Stephan Bodens Kolumne: Wie Highspeed Internet mit Starlink das Segeln verändert.

„Bitte ruft woanders an.“

Es gab einmal eine Zeit, da bedeutete Segeln fast automatisch auch ein Stück Unerreichbarkeit. Irgendwann verschwand das Mobilfunknetz hinter dem Horizont, und damit verschwand auch der Rest der Welt und die Freiheit kam. Keine Mails, keine Messenger, keine Push-Nachrichten und keine ständigen kleinen Rückfragen. Wer unterwegs war, war unterwegs. 
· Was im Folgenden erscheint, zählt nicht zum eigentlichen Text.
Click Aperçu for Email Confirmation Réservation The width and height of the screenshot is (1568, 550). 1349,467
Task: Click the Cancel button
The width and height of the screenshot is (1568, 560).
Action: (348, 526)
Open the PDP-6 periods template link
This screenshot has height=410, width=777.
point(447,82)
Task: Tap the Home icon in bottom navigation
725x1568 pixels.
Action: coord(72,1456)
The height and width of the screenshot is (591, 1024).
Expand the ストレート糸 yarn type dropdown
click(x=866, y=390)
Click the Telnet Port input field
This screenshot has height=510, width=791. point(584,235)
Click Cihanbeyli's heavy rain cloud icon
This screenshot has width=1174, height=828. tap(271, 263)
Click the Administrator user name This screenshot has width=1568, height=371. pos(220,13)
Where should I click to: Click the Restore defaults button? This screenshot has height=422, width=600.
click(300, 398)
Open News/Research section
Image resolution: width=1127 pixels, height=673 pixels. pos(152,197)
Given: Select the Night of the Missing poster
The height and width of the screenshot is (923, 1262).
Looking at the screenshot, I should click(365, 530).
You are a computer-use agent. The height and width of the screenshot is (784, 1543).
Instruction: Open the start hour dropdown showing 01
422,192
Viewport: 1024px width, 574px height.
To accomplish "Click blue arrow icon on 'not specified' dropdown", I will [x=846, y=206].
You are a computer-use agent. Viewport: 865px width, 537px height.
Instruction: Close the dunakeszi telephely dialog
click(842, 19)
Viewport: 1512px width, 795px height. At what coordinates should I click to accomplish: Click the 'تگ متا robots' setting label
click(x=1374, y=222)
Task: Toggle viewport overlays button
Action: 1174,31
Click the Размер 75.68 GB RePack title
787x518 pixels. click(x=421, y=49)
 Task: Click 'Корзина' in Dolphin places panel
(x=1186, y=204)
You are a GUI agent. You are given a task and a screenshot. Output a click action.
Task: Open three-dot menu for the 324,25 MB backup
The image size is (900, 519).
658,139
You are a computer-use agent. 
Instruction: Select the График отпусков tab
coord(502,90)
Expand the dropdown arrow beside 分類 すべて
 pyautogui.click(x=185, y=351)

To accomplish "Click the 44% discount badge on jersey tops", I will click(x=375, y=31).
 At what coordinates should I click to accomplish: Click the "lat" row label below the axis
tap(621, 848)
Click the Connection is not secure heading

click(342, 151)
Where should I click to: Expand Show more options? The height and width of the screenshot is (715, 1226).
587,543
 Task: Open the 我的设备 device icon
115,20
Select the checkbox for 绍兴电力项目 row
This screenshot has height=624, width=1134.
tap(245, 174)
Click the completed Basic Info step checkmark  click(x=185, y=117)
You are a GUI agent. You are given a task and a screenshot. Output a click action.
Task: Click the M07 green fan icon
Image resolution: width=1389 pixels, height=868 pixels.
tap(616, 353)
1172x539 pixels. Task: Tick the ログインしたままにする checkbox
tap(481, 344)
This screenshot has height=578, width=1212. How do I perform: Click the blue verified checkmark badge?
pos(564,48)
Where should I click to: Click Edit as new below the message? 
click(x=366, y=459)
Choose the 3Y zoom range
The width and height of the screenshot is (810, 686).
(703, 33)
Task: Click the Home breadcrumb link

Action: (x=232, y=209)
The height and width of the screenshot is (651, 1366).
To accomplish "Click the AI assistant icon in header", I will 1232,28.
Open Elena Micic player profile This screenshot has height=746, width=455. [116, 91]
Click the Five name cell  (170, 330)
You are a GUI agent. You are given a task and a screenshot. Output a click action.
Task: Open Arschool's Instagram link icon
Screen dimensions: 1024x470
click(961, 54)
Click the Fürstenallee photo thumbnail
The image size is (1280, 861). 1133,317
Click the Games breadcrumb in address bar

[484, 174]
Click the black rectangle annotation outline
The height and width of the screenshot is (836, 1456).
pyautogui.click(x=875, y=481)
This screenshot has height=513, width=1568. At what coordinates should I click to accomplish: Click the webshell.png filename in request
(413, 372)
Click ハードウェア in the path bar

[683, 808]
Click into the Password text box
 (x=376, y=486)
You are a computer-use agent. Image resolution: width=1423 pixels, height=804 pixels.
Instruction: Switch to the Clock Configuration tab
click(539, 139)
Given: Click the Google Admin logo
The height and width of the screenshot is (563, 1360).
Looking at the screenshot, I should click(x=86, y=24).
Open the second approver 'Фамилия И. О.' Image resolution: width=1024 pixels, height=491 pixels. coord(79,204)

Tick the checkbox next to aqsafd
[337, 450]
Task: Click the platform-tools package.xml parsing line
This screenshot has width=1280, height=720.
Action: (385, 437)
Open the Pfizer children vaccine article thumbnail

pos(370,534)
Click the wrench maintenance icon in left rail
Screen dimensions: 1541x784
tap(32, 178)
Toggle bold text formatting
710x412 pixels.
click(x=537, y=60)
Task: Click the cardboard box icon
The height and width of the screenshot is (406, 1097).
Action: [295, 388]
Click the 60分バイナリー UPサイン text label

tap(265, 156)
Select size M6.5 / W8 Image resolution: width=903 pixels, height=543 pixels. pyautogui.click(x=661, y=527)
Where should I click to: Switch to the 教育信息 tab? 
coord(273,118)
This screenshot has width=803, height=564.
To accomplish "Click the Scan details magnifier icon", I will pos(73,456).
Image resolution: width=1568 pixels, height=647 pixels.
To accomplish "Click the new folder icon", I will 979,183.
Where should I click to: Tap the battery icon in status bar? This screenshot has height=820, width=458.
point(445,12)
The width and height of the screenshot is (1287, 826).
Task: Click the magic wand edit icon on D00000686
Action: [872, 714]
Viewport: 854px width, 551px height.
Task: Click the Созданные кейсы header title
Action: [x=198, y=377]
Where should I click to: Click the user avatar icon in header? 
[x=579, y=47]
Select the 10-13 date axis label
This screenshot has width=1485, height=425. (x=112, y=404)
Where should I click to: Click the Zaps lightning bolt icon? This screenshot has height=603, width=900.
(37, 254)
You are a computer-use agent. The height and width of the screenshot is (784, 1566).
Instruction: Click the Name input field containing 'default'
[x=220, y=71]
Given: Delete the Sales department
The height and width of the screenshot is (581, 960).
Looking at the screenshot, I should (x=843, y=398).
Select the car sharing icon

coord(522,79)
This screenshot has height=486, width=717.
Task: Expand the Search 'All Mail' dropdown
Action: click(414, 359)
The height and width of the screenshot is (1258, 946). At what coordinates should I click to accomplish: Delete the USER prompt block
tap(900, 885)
Anlegen, Rechner auf. © Stephan Boden

Ein kleiner Ort an der schwedischen Westküste im Schärengarten irgendwann im Jahr 2006. Ich laufe mit meinem Laptop unterm Arm vom Hafen in den Stadtkern, setzte mich auf eine Mauer und schalte die WLAN-Suche ein. Nach einer Weile finde ich eines ohne Passwort, rufe den Wetterbericht ab, ein paar e-Mails, klappe den Rechner wieder zu und gehe zurück zum Hafen, der kein Netz zur Verfügung stellt. Ich war wochenlang analog, hin und wieder in solchen Momenten mal für ein paar Minuten digital. Und hin und wieder ging ich zu einer – man kennt das Wort kaum noch – Telefonzelle und meldete mich daheim. Roaming über das Handy war damals sündhaft teuer. Danach war ich wieder für mich, auf See, allein und völlig abgeschaltet. 

Im gleichen Jahr stellte Steve Jobs mit dem iPhone eine Revolution vor, die bis heute auch das Segeln sicherlich verbessert, aber auch stark verändert. Damit ging im Prinzip alles los.